● **Trecho fornecido**
┄┄┄┄┄┄

Demorei no máximo um par de goles para concluir o porquê. À minha frente estava um vinho sem personalidade. Faltava ali algo particular, especial, diferente – para o bem ou para o mal. Correto, sim, mas e daí? Nada surpreendia, nada intrigava naquele Mondavi. Há rótulos assim, às pencas, em todos os países produtores do mundo. São vinhos sem carisma, sem um traço peculiar. Como aquela pessoa sem graça que se veste adequadamente, comporta-se adequadamente, fala coisas adequadas – mas que faz tudo isso sem marcar quem está à volta. Ninguém realmente se encanta com um sujeito desses, ainda que não exista nada específico a criticar naquela pessoa. E talvez isso seja exatamente uma parte do problema.

Num vinho de 15, de 20 ou até 30 reais esse padrão mediano de qualidade é louvável. Significa que, mesmo gastando relativamente pouco, o consumidor terá um produto confiável em mãos. Mas em rótulos de preço elevado, espera-se um “algo a mais”. Aí ser tecnicamente bem-feito não é qualidade: é apenas obrigação.

Importante frisar que um vinho com personalidade não é sinônimo de um vinho que agrada a todos os gostos. Ao contrário. Personalidade é algo que às vezes incomoda. Pode ser que o santo não bata, como dizem. Um produto assim não é necessariamente melhor, mas dificilmente passa indiferente – e dificilmente outra garrafa será igual em suas qualidades e também em seus defeitos.

┄┄┄┄┄┄

● **Dados fornecidos**
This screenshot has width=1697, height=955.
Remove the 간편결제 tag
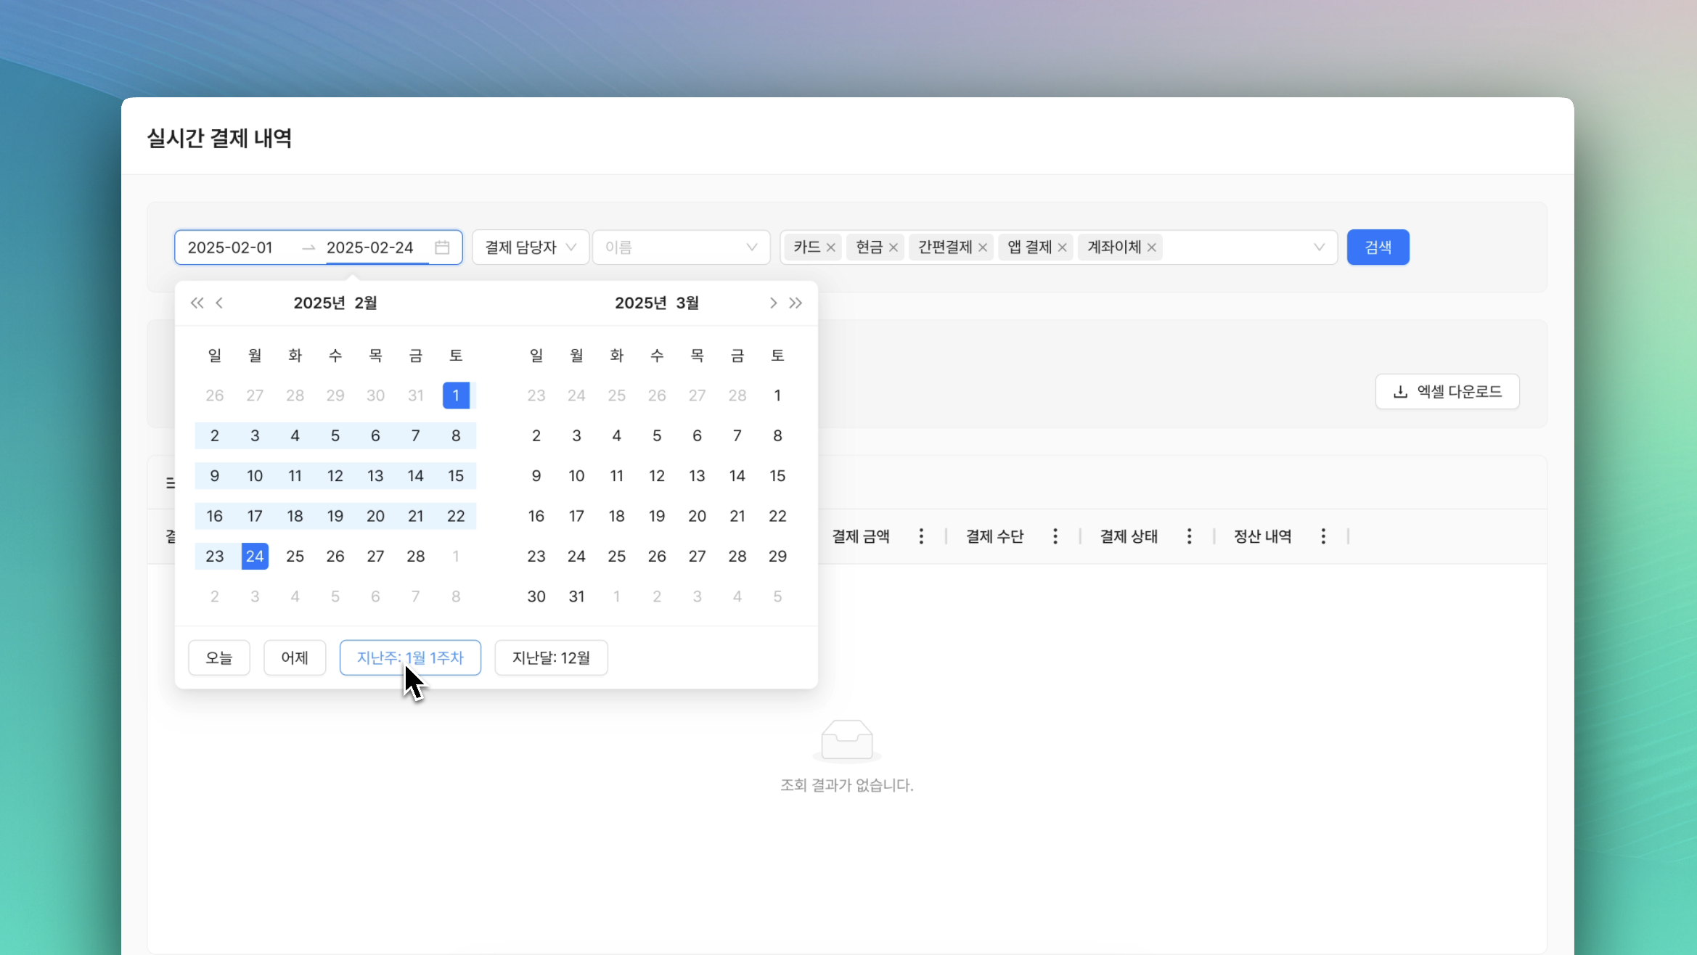click(x=983, y=247)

┄┄┄┄┄┄

● **O pedido**
Diga, por favor, se cada afirmação abaixo concorda com o trecho, respondendo sim ou não e citando literalmente as palavras do trecho que decidem.
1. Em vinhos de preço baixo, um padrão mediano de qualidade é considerado louvável.
2. Um vinho com personalidade agrada a todos os gostos.
3. O Mondavi provado trouxe algo surpreendente.

● **Solução da tarefa**
1. Sim: "Num vinho de 15, de 20 ou até 30 reais esse padrão mediano de qualidade é louvável."
2. Não: "um vinho com personalidade não é sinônimo de um vinho que agrada a todos os gostos."
3. Não: "Nada surpreendia, nada intrigava naquele Mondavi."